Mobile Health and Fitness Apps Privacy Study

The “Privacy Rights Clearinghouse” looked at 43 apps and summarized their findings here:

https://www.privacyrights.org/mobile-medical-apps-privacy-alert

This looks very interesting. I propose we have a bit of a “reading group” in this thread and post what we learn.

The phrase “don’t look a gift horse in the mouth” appears to sum up consumer behavior quite well :frowning:

But I’m curious how many people do bother to check the terms and then decide to not to use an app (or don’t even bother, due to a lack of trust).

I admit I never read those things either. My filter is whether or not it asks for access on my device it has no business asking for, like my location or my contacts.

I think insurance companies are the biggest concern when it comes to health data privacy. But others argue we should forget about privacy in this space, especially considering how easy it is to get samples for genetic or other molecular testing. Forget your boss reading your iPhone health data, how far are we from company toilets that steal your metabolome and microbiome? :stuck_out_tongue:

I find them hard to read myself, and I care a lot for multiple reasons; this is not easy reading.

I think that there are some applications where all your information keeps private. I work for an app development agency and on our apps we install special code that really keeps your data safe. But of course, all free apps have no such security.

One think that people do not consider is the unexpected ways the data can be used, some of which might be quite unwelcome. An example is Uber’s Rides of Glory blog post (taken down, read about it here, and I think you can find it in the Waybackmachine), where an Uber blogger wrote about using Uber data to track one night stands. It is reasonable to expect Uber to try and figure out your riding trends, perhaps predict when you will want to ride. But it is a surprise, and for most an unwelcome one, when Uber starts actively infer behavior you consider deeply personal and outside the domain of their stated mission of providing a taxi service. What if Google started using gmail to figure out how often you have a fight with your spouse, wtf does that have to do with serving ads?

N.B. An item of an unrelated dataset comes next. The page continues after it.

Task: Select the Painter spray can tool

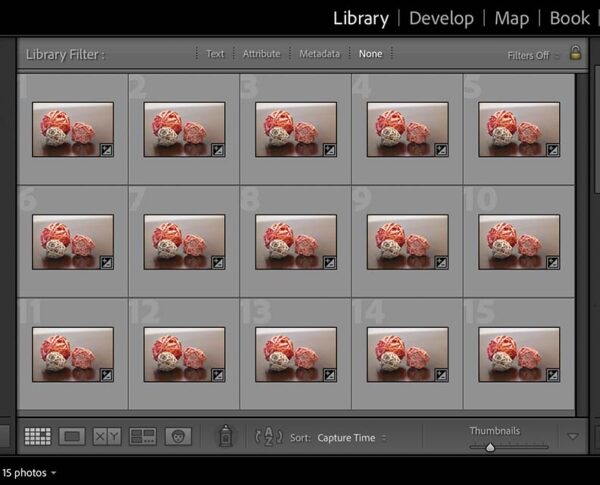Action: point(226,436)
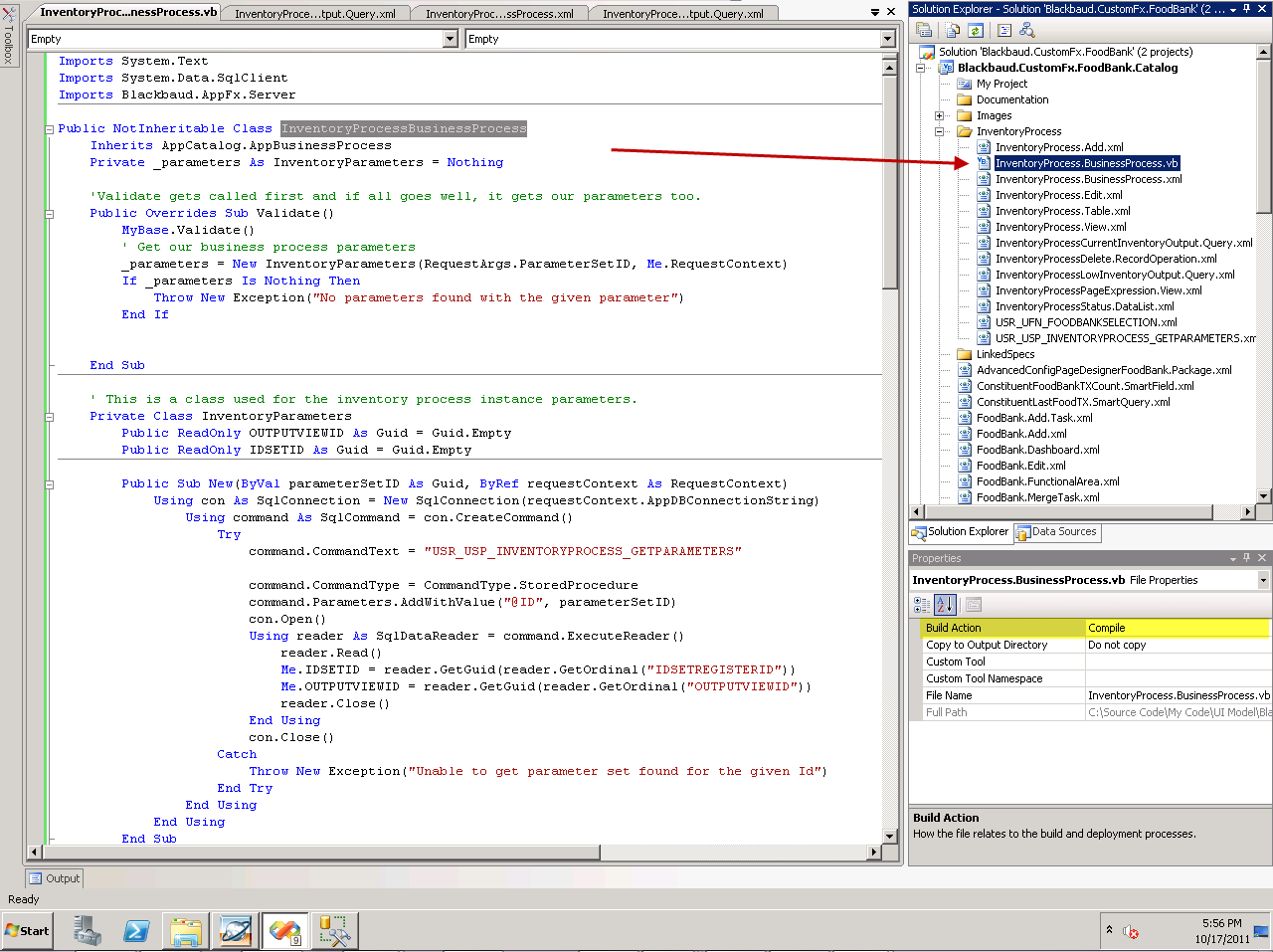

But companies DO this, quite often I expect. Even if it doesn’t directly relate to the core business, that kind of explanatory analysis is a great way for a data modeler to build an intuition for the data and the stories it can tell. Most aren’t stupid enough to blog about it though.

[quote=“Robert_Ness, post:7, topic:677”]
What if Google started using gmail to figure out how often you have a fight with your spouse, wtf does that have to do with serving ads?[/quote]

Divorce lawyers would pay handsomely to be able to target ads at people who just had a fight with their spouse :slight_smile:

According to this post, the cost-per-click for the keyword “lawyer” is already ~$40!

A company that rhymes with “trombone” comes to mind…

I struggled with this very issue when I started letting people use the self tracker app I built just for me. All the data was 100% in the cloud, and I couldn’t believe how easily people would blindly put their highly personal data on some strangers servers.

I decided to kill the entire idea and rebuild it for offline first with an option to sync to your own servers. But I think we’re just seeing the tip of the personal data nightmare that’s coming.

And I couldn’t believe how easily people blindly put strange apps on their mobile devices :wink:

I don’t have any issues with storing data on servers I don’t control, as long as I know I can remove it, and I feel that the people running the service are reasonable trustworthy and competent.

Ejain: I ran a website (www.clearware.org) years ago about trying to make sense of terms in online agreements. 78% of people never or rarely read the terms… I would expect this applies to privacy policies as well. How would you ass if a service was trustworthy and competent?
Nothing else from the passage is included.